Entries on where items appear

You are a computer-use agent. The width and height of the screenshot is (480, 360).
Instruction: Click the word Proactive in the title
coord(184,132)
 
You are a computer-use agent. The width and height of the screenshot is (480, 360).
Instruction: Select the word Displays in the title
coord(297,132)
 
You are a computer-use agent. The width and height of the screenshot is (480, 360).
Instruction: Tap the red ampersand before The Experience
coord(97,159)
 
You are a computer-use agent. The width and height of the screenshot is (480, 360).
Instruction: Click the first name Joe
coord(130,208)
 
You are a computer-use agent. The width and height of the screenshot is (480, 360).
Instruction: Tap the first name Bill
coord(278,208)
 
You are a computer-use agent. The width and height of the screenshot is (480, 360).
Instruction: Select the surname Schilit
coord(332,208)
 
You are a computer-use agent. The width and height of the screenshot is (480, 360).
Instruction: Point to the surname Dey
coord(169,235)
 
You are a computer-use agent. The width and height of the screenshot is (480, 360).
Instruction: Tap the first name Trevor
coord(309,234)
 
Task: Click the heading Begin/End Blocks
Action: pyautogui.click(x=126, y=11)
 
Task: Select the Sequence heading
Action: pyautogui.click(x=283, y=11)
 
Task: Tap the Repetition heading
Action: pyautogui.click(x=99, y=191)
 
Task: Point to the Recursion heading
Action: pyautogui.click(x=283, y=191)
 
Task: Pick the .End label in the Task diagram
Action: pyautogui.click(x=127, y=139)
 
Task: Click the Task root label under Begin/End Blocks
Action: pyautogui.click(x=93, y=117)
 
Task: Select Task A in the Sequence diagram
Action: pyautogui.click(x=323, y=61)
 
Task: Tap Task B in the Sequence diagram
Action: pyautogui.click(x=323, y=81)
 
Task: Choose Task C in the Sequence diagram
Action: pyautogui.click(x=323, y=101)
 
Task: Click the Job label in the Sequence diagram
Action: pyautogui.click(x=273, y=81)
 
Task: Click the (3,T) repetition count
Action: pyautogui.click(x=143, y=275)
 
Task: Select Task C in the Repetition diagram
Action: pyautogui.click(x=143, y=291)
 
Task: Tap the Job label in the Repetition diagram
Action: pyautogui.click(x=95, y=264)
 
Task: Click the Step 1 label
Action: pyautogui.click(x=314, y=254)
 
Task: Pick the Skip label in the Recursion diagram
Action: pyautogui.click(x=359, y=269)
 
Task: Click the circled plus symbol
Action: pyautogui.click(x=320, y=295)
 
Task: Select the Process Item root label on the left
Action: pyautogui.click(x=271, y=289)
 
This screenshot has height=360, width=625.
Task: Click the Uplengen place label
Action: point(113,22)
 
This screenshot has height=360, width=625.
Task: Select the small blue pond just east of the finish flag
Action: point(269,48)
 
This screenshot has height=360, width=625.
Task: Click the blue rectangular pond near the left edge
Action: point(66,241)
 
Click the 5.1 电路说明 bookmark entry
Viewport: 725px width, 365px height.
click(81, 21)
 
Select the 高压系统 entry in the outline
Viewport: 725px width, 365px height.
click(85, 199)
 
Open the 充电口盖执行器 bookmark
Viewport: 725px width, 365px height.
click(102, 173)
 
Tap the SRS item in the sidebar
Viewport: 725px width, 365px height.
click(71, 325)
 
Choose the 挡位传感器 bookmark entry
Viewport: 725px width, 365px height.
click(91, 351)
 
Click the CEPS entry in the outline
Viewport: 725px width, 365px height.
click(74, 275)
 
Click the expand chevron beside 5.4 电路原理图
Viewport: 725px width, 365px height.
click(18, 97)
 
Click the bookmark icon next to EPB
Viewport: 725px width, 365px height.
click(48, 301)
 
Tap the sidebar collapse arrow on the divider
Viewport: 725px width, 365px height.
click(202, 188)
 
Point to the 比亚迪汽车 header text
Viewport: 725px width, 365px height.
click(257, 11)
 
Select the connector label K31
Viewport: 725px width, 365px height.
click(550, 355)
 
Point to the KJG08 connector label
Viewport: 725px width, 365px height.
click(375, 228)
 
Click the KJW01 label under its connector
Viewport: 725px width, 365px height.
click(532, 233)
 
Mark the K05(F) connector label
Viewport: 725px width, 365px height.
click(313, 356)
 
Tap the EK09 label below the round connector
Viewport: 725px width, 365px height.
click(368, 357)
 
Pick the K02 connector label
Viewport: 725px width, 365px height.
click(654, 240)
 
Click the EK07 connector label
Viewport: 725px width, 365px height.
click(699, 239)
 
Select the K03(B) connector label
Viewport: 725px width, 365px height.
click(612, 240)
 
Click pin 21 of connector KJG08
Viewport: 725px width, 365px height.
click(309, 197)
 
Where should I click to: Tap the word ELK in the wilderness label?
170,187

...

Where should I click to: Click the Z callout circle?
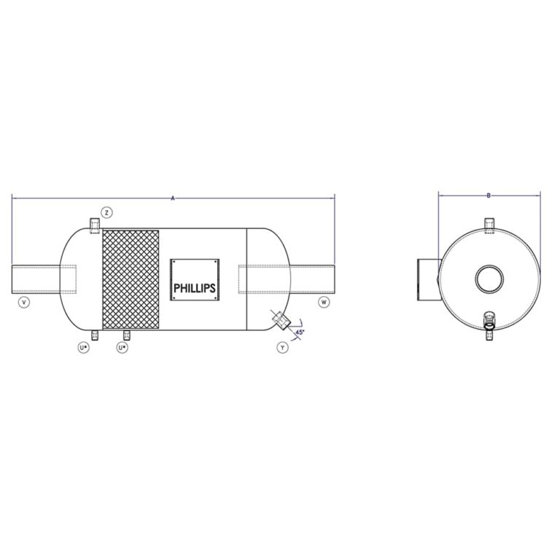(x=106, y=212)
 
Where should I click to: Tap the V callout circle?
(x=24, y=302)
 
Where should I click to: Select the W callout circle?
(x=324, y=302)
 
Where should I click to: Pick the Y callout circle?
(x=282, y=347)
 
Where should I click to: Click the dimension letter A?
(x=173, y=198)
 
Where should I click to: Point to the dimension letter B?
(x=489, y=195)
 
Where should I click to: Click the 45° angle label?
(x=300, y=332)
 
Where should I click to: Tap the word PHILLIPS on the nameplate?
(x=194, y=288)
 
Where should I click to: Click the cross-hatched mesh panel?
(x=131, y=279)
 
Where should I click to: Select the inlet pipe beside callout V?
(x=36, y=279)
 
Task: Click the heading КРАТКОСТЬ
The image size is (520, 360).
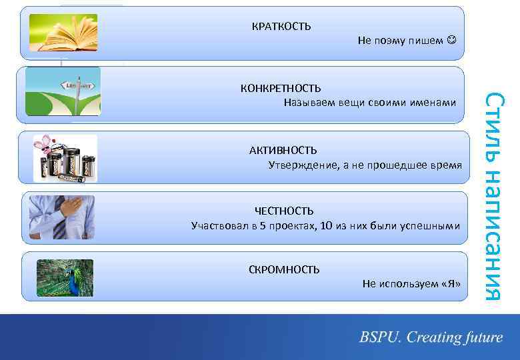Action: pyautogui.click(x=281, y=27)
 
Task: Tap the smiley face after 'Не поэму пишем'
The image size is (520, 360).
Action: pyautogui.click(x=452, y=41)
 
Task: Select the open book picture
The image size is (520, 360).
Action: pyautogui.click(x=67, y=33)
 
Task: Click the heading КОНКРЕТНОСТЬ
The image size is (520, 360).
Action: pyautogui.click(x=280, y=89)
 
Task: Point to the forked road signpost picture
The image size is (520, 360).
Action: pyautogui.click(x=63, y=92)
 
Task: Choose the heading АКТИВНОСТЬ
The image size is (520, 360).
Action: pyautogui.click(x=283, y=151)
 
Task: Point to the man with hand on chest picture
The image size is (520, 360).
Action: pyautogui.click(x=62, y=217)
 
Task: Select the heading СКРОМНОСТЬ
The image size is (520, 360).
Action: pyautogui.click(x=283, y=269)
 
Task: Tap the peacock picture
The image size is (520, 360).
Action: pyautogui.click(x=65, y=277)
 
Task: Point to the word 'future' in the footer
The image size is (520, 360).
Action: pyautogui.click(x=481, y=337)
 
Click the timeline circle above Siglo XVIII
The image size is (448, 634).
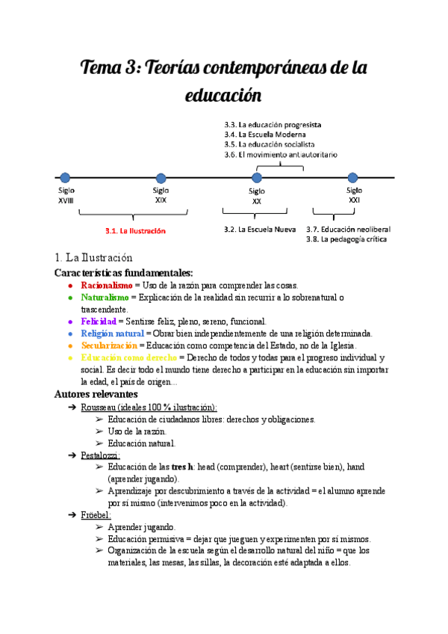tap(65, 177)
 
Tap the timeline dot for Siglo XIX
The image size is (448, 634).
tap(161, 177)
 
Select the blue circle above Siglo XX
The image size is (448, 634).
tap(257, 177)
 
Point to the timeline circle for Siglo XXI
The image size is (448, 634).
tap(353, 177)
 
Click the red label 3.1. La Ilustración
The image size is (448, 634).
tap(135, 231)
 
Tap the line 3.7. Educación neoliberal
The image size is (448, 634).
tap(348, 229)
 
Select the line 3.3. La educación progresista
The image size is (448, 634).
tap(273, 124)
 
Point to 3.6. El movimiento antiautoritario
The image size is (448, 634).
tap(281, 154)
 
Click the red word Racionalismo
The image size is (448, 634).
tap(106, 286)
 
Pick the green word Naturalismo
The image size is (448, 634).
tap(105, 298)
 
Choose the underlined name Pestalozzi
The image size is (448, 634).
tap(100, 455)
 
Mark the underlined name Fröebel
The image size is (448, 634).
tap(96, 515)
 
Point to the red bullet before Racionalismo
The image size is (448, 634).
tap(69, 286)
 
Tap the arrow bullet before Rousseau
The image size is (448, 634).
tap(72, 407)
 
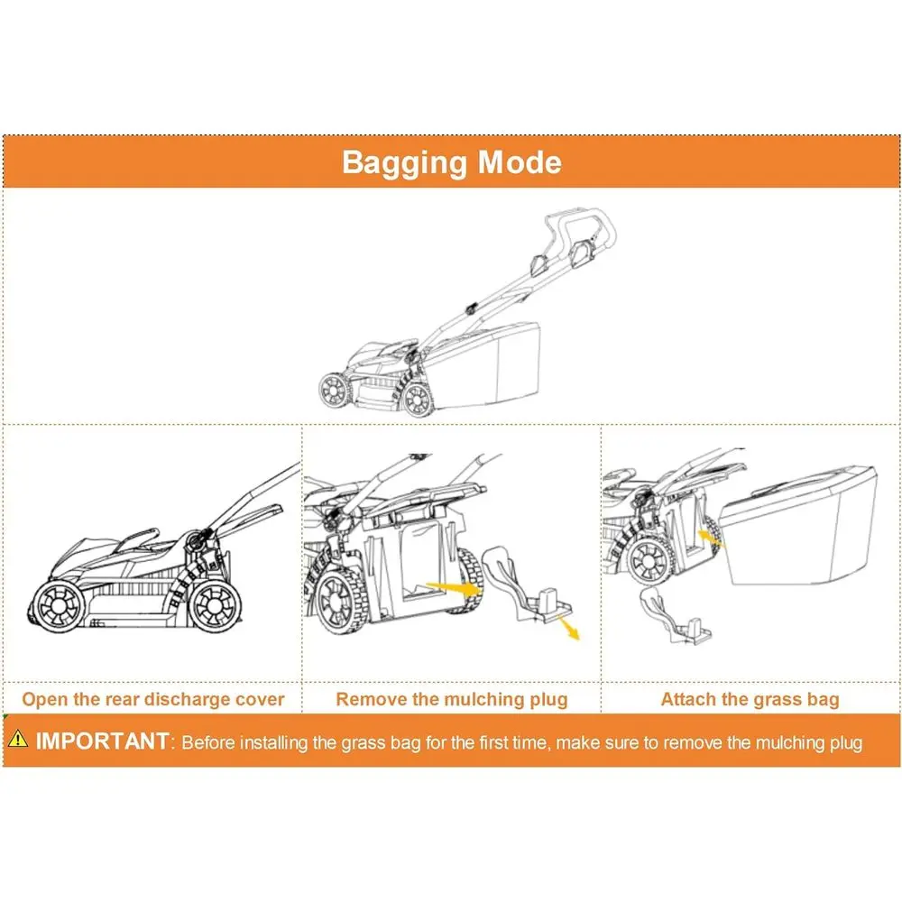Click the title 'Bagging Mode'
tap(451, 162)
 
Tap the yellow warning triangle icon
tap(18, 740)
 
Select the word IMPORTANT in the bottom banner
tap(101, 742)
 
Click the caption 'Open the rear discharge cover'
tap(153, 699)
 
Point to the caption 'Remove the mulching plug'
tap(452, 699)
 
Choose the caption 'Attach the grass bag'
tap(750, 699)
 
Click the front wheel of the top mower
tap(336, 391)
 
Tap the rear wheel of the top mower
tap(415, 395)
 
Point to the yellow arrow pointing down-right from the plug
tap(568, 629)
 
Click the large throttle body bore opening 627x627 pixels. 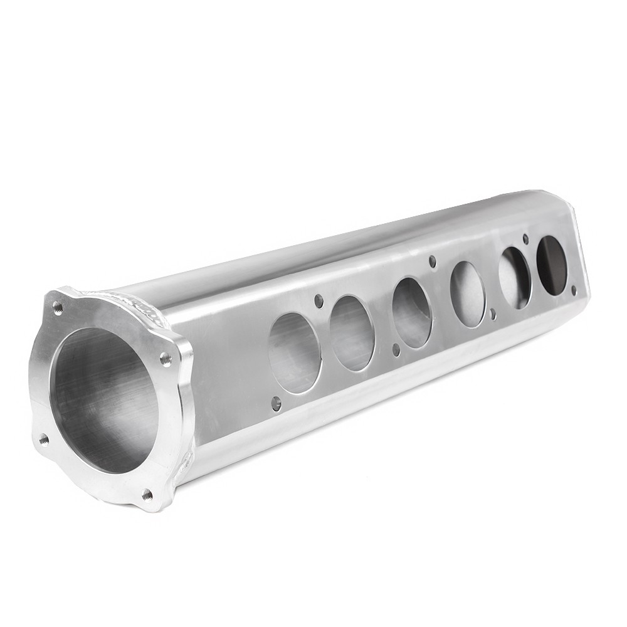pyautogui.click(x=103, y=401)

DIRECTIVE >> Copy the lines between the one holding "Task: Select the Process" and the one holding "click(202, 188)", both included, without changing anything.

SOLUTION BELOW >>
Task: Select the Process Item root label on the left
Action: pyautogui.click(x=271, y=289)
 
This screenshot has height=360, width=625.
Task: Click the Uplengen place label
Action: point(113,22)
 
This screenshot has height=360, width=625.
Task: Select the small blue pond just east of the finish flag
Action: point(269,48)
 
This screenshot has height=360, width=625.
Task: Click the blue rectangular pond near the left edge
Action: point(66,241)
 
Click the 5.1 电路说明 bookmark entry
Viewport: 725px width, 365px height.
click(81, 21)
 
Select the 高压系统 entry in the outline
Viewport: 725px width, 365px height.
click(85, 199)
 
Open the 充电口盖执行器 bookmark
Viewport: 725px width, 365px height.
click(102, 173)
 
Tap the SRS item in the sidebar
Viewport: 725px width, 365px height.
click(71, 325)
 
Choose the 挡位传感器 bookmark entry
Viewport: 725px width, 365px height.
click(91, 351)
 
Click the CEPS entry in the outline
Viewport: 725px width, 365px height.
click(74, 275)
 
Click the expand chevron beside 5.4 电路原理图
Viewport: 725px width, 365px height.
click(18, 97)
 
Click the bookmark icon next to EPB
Viewport: 725px width, 365px height.
click(48, 301)
 
Tap the sidebar collapse arrow on the divider
Viewport: 725px width, 365px height.
click(202, 188)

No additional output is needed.